I. Como refere a sentença recorrida, a impugnante iniciou em 2009 a sua atividade como empresária em nome individual, com o CAE 47730 “Farmácia”, tendo optado expressamente, mediante o preenchimento do quadro 19 da declaração de início de atividade pelo regime de contabilidade organizada. No entanto, há que ter em atenção a premissa também constante nesse quadro que faz depender essa opção da reunião dos “ pressupostos de inclusão no regime simplificado de tributação constantes no art.º 28.º do CIRS…”, o que desde já se diga que não seria o caso.

II. Tal encontra-se comprovado à data, pelo facto de a impugnante ter indicado no quadro 09 relativo à atividade esperada um volume de negócios estimado em € 230 000,00 para o período de 6 meses, que se iniciava em Julho de 2009. Este valor anualizado implicaria pois que a mesma tivesse que possuir contabilidade organizada por exigência legal, sendo in casu a sua opção indiferente.

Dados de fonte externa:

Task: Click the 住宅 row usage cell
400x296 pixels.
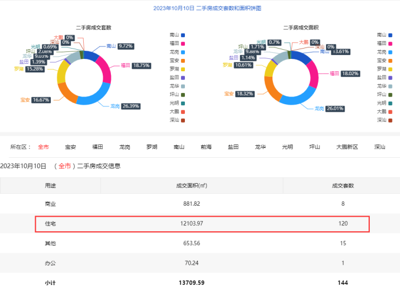Action: tap(50, 223)
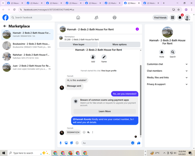Click the chat vertical scrollbar
Viewport: 195px width, 156px height.
coord(140,100)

III. Contudo, como se encontra assente e comprovado nos autos, no ano de 2009 a impugnante apurou rendimentos brutos globais apenas no valor de € 69 496,44 – conforme declarações suas: Declaração de Rendimentos do ano de 2009 e Informação Empresarial Simplificada.

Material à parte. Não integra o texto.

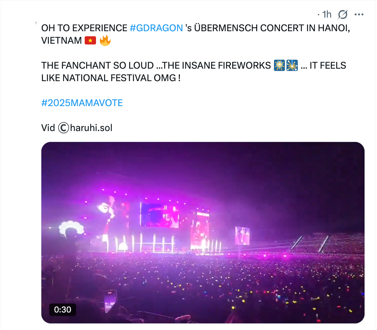Open the #GDRAGON hashtag link

(156, 28)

IV. No primeiro trimestre de 2010, a impugnante não efetuou qualquer comunicação à AT a solicitar a alteração do respetivo enquadramento fiscal, erradamente, considerando que iria continuar enquadrada naquele regime da contabilidade durante um período mínimo de 3 anos, cujo termo final ocorreria no términus de 2011.

V. A sentença recorrida entendeu que, pelo facto de não ter comunicado à AT até final de Março do ano de 2010, não pretendia a alteração do regime de contabilidade organizada para o regime simplificado e, como tal deveria aí ter permanecido, nos termos do n.º 5 do artigo 28.º do Código do IRS.

VI. Ao decidir assim, foi violada a norma constante do n.º 2 do artigo 28.º do CIRS.

VII. A interpretação a fazer na presente circunstância deve ter em conta a interpretação conjugada e sistemática de todos os normativos previstos nesse artigo.

VIII. E da interpretação conjugada desses preceitos resulta que a prorrogação do regime simplificado de tributação (manutenção para o período de tributação seguinte) apenas se opera, por declaração expressa do sujeito passivo, caso não ocorram quaisquer das situações consignadas no n.º 2 do mesmo, isto é, caso não seja excedido o limite do volume de negócios aí previsto.

IX. E, em sede de IRS o enquadramento do sujeito passivo depende do valor anual ilíquido de rendimentos que tenha sido atingido, sendo certo que, sublinhe-se, o n.º 1 do artigo 28.º deve ser interpretado de acordo não com apenas com a opção do s.p. mas tendo por base o regime decorrente da aplicação das regras legais constantes nesse mesmo artigo. Tal não foi ponderado pela sentença proferida pelo TT ad quo.

X. Ora, no caso do valor de rendimentos relativos a vendas previsto ser superior a € 149 739,37 ou quando os restantes rendimentos da categoria ultrapassem o valor de € 99 759,58, o sujeito passivo fica obrigatoriamente abrangido pelo regime de contabilidade organizada, não necessitando nem devendo preencher o quadro 19 que, apenas serve para o exercício da opção pelo regime de contabilidade organizada mas, a exercer pelos sujeitos passivos que fiquem aquém desses valores, ou seja quando a lei aí não os obrigue a permanecer.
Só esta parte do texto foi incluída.